Canard explosion
A canard explosion is a bifurcation phenomenon in dynamical systems with multiple timescales in which a small-amplitude limit cycle, born through a Hopf bifurcation, rapidly grows to large amplitude over an exponentially small parameter interval. The term canard — French for "duck" — refers to the shape of the periodic orbit in phase space, which follows the unstable branch of a slow manifold for a surprisingly long distance before jumping to the stable branch. The explosion is not a single bifurcation but a closely spaced sequence of bifurcations that produces an abrupt transition from small to large oscillation.
Canard explosions occur in systems with a separation of timescales, typically modeled by singularly perturbed differential equations. The classic example is the van der Pol oscillator in the large-damping limit: as a parameter crosses the Hopf bifurcation point, a tiny limit cycle emerges, but within an exponentially narrow parameter window, this cycle follows the repelling slow manifold and inflates to the size of the full relaxation oscillation.

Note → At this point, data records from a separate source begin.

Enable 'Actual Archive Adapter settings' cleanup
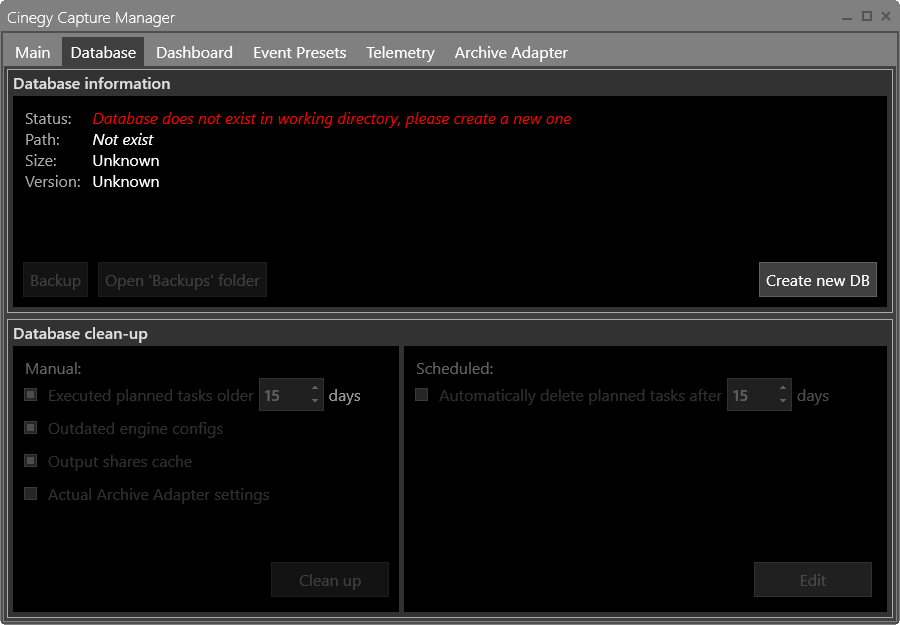The image size is (900, 625). coord(30,493)
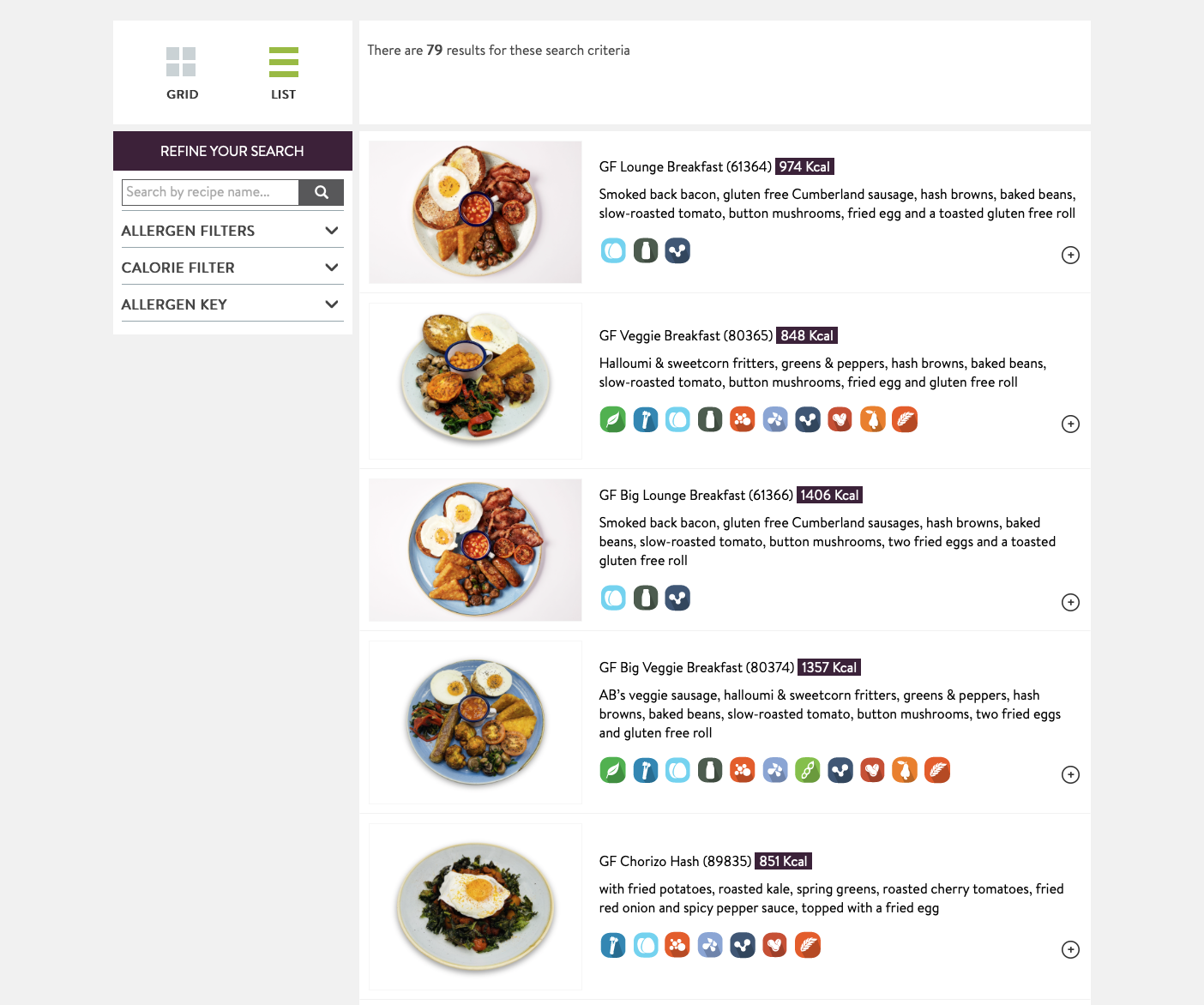Image resolution: width=1204 pixels, height=1005 pixels.
Task: Click the egg allergen icon on GF Lounge Breakfast
Action: [x=613, y=250]
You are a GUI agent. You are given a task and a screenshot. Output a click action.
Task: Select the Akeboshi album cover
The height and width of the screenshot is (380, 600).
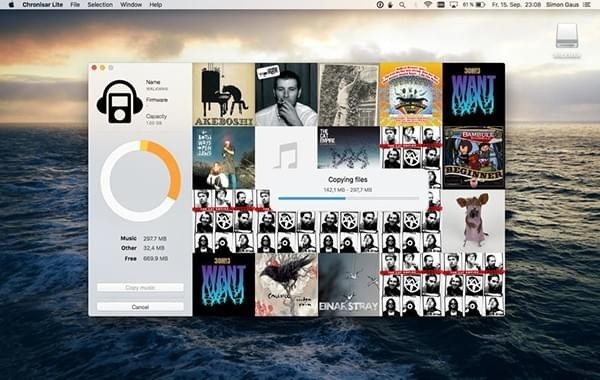point(224,95)
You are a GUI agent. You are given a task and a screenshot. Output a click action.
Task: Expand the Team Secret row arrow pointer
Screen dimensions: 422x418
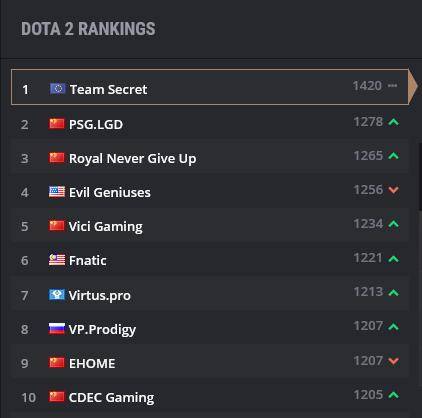click(x=413, y=87)
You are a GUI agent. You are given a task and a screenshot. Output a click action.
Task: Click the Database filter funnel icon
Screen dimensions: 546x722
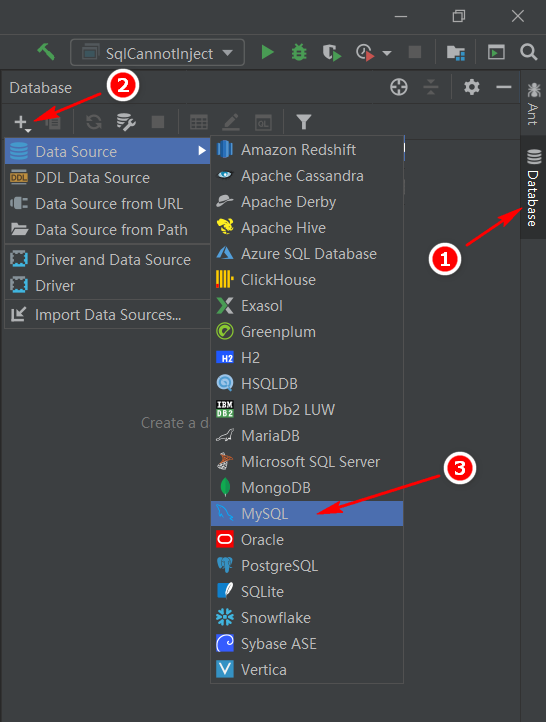[304, 122]
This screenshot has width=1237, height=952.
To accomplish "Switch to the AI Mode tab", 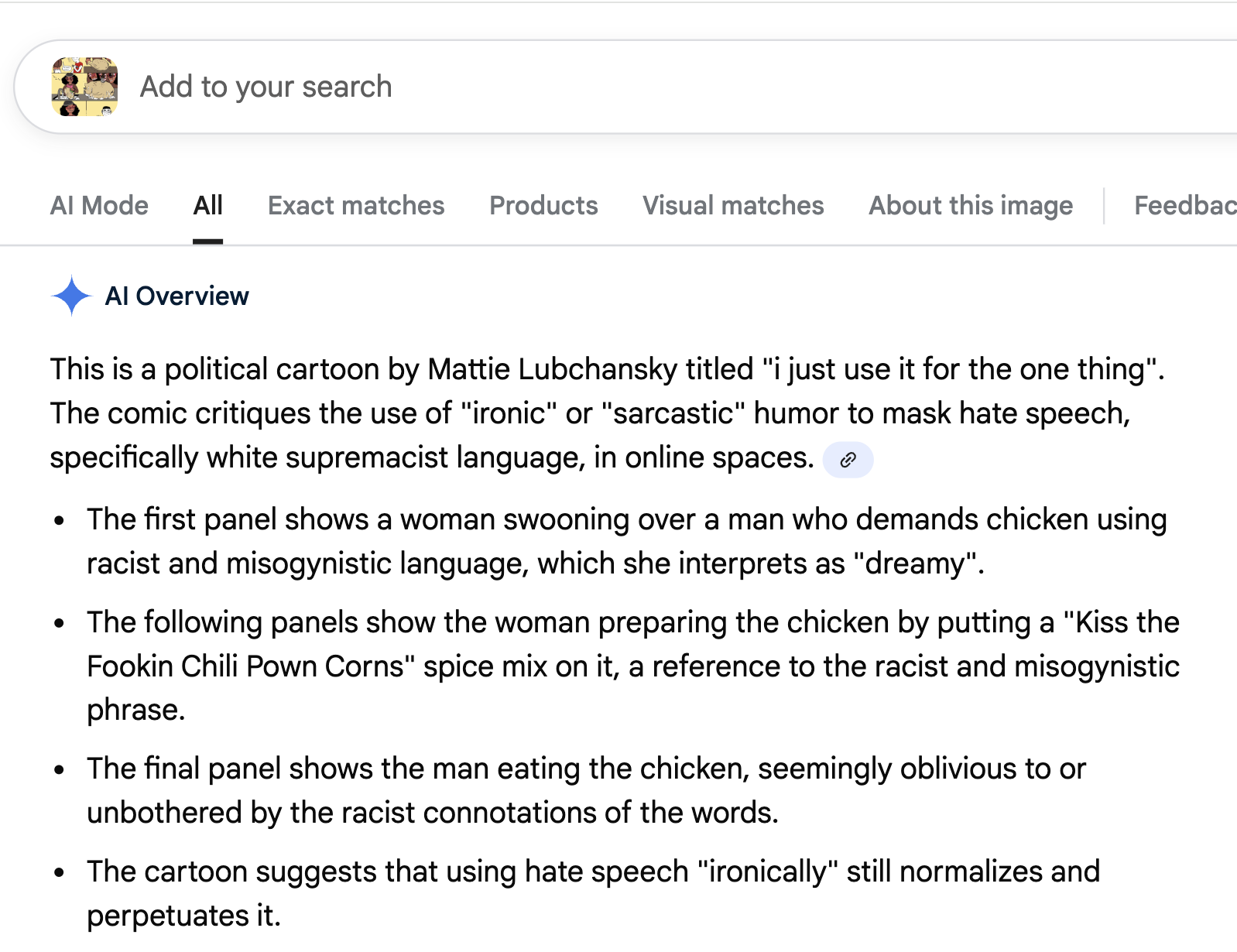I will click(99, 206).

The phenomenon is not merely a mathematical curiosity. Canard explosions appear in models of neural excitability, where they explain the rapid transition from subthreshold oscillations to full action potentials. They appear in chemical kinetics, where they describe sudden jumps in reaction rates. And they appear in climate models, where canard dynamics may govern abrupt transitions between climate states.
The mathematical analysis of canard explosions, developed by Éric Benoît, Jean-Louis Callot, and others in the 1980s, uses nonstandard analysis and geometric singular perturbation theory to prove that the parameter interval of explosion is exponentially small — so small that numerical simulation often misses it entirely, jumping from small to large oscillation with no apparent intermediate states.
The canard explosion is a warning about the limits of numerical simulation. A system that appears to jump discontinuously may in fact be traversing a smooth but exponentially narrow passage — a passage so thin that computation cannot resolve it, and intuition cannot anticipate it.